Use Temporal Coupling for Design Insights

The analysis on Code Maat illustrates how we can use temporal coupling analysis on small projects. Code Maat (which I wrote to learn Clojure during my daily commute) is a single-developer project with less than 2,000 lines of code.

Such small projects don’t need a hotspot analysis. We already know which modules are hard to change. Temporal coupling is different because it provides insights into our design. We get active feedback on our work so that we can spot improvements we hadn’t even thought of.

Keep Your Temporal Coupling Algorithms Simple

The algorithm we’ve used so far isn’t the only kid in town. Temporal coupling means that some entities change together over time. But there isn’t any formal definition of what change together means. In research papers, you’ll find several alternative measures.

One typical alternative adds the notion of time to the algorithm; the degree of coupling is weighted by the age of the commits. The idea is to prioritize recent changes over changes in the more distant past. A relationship thus gets weaker with the passage of time. However, as you’ll see soon when we discuss software defects, a time parameter doesn’t necessarily improve the metric.

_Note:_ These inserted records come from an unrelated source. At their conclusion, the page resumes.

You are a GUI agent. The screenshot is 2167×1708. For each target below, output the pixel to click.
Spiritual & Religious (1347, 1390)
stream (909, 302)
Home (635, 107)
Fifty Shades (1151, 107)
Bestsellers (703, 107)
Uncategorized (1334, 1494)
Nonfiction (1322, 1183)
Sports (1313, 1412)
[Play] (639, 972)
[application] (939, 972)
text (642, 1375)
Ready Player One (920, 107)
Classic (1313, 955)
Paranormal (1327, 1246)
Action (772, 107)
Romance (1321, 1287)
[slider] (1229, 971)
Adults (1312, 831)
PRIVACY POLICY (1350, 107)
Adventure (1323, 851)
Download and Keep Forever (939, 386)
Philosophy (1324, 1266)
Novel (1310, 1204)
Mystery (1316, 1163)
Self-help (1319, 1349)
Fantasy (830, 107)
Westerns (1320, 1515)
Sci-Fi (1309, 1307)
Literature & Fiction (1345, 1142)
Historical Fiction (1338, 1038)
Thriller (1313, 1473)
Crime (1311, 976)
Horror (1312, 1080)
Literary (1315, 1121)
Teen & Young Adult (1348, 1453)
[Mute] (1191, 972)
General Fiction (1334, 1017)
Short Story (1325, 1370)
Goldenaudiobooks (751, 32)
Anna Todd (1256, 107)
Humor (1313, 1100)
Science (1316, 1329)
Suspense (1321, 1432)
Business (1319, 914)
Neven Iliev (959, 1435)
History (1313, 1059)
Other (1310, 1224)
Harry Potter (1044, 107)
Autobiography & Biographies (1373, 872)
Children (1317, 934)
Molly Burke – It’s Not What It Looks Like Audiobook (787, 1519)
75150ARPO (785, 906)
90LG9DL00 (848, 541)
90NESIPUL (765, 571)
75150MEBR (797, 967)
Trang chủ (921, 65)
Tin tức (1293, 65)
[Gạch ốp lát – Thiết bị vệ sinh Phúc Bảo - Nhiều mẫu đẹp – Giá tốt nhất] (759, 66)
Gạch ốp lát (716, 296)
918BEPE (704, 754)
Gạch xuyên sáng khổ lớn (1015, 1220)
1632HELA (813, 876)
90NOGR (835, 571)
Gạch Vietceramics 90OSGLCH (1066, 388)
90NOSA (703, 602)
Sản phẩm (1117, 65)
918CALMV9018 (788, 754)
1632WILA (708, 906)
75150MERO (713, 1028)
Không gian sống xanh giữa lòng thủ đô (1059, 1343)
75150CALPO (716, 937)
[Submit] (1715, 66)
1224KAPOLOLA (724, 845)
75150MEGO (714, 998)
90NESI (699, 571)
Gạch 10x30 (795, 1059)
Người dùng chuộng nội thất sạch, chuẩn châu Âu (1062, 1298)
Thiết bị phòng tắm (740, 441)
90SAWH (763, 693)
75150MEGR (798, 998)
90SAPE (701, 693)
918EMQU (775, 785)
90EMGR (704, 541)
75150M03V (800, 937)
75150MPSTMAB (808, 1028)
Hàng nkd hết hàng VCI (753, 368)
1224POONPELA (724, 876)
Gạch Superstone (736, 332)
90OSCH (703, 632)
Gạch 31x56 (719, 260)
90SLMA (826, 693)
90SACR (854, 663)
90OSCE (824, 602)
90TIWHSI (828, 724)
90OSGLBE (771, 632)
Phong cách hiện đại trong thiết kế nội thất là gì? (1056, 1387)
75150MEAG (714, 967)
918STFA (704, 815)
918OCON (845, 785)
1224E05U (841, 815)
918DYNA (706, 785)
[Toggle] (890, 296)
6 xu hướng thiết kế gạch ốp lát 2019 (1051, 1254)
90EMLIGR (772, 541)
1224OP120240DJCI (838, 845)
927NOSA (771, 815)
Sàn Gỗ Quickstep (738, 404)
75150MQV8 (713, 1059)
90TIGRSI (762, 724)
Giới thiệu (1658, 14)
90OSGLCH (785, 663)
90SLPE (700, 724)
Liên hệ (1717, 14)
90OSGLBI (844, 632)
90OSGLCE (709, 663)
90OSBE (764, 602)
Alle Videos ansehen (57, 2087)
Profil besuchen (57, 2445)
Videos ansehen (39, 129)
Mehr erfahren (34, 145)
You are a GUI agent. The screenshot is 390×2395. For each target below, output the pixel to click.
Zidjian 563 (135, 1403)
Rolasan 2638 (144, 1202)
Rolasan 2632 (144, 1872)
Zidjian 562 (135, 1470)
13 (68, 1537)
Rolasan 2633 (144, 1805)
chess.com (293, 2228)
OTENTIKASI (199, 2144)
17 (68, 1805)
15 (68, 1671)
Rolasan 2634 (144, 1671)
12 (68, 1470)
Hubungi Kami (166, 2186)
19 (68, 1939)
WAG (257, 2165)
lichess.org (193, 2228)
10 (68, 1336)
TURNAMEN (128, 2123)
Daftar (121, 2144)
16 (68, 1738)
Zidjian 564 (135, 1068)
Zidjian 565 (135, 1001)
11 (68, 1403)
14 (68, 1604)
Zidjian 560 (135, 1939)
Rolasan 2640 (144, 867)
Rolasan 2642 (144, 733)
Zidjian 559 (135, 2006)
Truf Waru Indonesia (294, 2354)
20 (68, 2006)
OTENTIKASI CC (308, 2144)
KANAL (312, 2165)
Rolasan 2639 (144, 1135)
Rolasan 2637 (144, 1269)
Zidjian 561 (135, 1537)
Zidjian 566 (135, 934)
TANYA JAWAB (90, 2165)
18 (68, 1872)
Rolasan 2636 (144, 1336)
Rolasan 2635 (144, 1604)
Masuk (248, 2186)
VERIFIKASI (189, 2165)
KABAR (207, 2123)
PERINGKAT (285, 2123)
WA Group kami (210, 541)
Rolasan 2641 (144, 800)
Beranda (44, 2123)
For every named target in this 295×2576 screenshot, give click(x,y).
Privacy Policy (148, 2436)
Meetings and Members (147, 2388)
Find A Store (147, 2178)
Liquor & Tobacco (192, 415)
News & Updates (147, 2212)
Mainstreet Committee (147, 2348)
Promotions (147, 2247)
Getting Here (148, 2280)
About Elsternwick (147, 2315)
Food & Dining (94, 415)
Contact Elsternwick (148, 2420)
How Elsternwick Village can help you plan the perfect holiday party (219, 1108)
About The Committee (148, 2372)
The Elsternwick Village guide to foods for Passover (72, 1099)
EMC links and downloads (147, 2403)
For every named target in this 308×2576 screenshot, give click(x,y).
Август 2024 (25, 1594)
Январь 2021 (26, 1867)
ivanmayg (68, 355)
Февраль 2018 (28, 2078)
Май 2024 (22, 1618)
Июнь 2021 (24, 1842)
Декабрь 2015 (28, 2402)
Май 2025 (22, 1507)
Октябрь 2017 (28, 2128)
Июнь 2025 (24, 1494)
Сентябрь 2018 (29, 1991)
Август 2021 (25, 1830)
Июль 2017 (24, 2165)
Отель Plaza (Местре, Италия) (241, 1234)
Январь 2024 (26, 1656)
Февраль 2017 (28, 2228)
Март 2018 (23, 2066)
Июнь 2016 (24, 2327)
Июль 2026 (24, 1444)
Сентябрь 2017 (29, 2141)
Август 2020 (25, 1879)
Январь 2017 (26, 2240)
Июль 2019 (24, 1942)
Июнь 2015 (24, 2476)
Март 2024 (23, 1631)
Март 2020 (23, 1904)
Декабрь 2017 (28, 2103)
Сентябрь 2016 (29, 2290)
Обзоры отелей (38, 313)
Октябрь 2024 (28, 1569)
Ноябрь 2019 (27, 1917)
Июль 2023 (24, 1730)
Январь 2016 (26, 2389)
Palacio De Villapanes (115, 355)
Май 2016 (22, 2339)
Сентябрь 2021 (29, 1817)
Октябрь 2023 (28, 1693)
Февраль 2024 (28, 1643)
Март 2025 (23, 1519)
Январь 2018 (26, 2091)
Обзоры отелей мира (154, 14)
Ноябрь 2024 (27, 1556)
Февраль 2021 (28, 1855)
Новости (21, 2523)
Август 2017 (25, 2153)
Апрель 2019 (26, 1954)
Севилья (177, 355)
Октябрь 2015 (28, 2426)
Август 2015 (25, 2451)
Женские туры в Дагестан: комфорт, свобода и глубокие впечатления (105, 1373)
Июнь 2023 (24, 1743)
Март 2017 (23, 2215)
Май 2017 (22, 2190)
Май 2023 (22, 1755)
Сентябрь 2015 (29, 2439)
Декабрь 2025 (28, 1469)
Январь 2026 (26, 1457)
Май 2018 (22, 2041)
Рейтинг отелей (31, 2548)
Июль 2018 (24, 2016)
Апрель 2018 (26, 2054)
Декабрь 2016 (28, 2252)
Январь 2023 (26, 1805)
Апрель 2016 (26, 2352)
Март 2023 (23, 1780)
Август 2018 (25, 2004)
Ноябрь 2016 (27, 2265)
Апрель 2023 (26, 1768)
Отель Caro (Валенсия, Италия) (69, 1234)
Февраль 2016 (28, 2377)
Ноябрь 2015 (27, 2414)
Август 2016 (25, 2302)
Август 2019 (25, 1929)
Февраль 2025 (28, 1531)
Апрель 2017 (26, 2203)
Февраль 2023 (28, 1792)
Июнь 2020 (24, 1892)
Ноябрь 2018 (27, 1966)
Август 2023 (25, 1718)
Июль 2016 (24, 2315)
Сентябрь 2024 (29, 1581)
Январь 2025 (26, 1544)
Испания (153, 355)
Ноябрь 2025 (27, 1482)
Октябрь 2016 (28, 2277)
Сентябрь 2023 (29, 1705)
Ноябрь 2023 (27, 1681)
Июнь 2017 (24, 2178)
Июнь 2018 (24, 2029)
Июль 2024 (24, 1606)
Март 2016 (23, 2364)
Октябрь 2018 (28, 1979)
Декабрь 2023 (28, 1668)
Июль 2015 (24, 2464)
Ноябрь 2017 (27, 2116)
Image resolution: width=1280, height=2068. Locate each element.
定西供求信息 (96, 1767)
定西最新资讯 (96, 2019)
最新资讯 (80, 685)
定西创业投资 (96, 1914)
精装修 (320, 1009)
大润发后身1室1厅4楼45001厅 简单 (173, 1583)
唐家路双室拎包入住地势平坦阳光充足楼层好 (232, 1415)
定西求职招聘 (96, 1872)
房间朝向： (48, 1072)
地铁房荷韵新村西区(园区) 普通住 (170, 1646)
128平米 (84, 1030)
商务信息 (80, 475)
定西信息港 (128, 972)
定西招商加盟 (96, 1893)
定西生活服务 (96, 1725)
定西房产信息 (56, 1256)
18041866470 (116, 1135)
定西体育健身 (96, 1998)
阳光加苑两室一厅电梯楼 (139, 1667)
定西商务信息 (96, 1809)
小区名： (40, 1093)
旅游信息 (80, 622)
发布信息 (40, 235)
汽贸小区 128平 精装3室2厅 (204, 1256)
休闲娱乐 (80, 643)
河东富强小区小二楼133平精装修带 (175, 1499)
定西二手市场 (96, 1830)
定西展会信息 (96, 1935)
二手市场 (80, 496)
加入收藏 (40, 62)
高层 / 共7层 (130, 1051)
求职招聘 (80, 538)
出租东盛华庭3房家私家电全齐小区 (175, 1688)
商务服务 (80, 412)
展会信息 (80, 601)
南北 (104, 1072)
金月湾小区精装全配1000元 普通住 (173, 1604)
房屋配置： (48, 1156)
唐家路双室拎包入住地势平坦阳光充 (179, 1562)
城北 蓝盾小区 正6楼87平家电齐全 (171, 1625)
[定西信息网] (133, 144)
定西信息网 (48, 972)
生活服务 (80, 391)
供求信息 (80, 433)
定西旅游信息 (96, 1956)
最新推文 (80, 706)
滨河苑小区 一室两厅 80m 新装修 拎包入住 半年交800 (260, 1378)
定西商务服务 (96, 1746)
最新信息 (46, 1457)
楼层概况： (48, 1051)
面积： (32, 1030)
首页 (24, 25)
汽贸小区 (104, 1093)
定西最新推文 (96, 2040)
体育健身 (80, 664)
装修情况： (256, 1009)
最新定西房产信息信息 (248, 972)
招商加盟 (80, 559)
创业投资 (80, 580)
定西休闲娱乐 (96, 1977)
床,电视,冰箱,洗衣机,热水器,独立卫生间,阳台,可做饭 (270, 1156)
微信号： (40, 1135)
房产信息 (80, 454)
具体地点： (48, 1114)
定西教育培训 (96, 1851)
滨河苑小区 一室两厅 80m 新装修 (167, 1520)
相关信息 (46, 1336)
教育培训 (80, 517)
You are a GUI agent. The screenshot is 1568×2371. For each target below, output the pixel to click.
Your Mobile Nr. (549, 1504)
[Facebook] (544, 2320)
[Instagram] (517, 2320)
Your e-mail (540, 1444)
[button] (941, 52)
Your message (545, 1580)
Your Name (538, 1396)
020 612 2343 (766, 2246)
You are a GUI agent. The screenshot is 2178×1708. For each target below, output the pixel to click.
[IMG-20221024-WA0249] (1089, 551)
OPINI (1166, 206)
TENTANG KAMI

The algorithm that Code Maat implements, the percent of shared commits, is chosen because when faced with several alternatives that seem equally good, simplicity tends to win. The Code Maat measure is straightforward to implement and, more importantly, intuitive to reason about and verify.

images/ch8_circle_hypothesis.png

Interestingly enough, simplicity may win in criminal investigations, too. In a fascinating study, researchers trained people on two simple heuristics for predicting the home location of criminals:

  • Distance decay: Criminals do not travel far from their homes to offend. Thus, crimes are more likely closer to an offender’s home and less likely farther away.

  • Circle hypothesis: Many serial offenders live within a circle defined by the criminals’ two farthest crime locations.

Using these simple principles allowed the participants to predict the likely home location of serial killers with the same accuracy as a sophisticated geographical profiling system. (See Applications of Geographical Offender Profiling [CY08].) We build the techniques in this book on the same kind of simplicity.

Know the Limitations of Temporal Coupling

Our simple definition of temporal coupling as modules that change in the same commit works well. Often, that definition takes us far enough to identify unexpected relationships in our system. But in larger organizations, our measure is too narrow. When multiple teams are responsible for different parts of the system, the temporal period of interest is probably counted in days or even weeks. We’ll address this problem in Chapter 12, Discover Organizational Metrics in Your Codebase, where you’ll learn to group multiple commits into a logical change set based on a custom timespan.

Another problem with the measure is that we’re limited to the information contained in commits. We may miss important coupling relationships that occur between commits. The solution to this problem requires hooks into our text editors and our IDE to record precise information on our code interactions. Tools like that are under active research.

Yet another bias is moving and renaming modules. While version-control systems track renames, Code Maat does not. (If I ever turn Code Maat into a commercial product, that’s a feature I’d add.) It sounds more limiting than it actually is: problematic modules tend to remain where they are. The good thing is that because we lose some of the supporting information, the results we get are more likely to point to true problems. Consider renaming the module as a reset switch triggered by refactoring.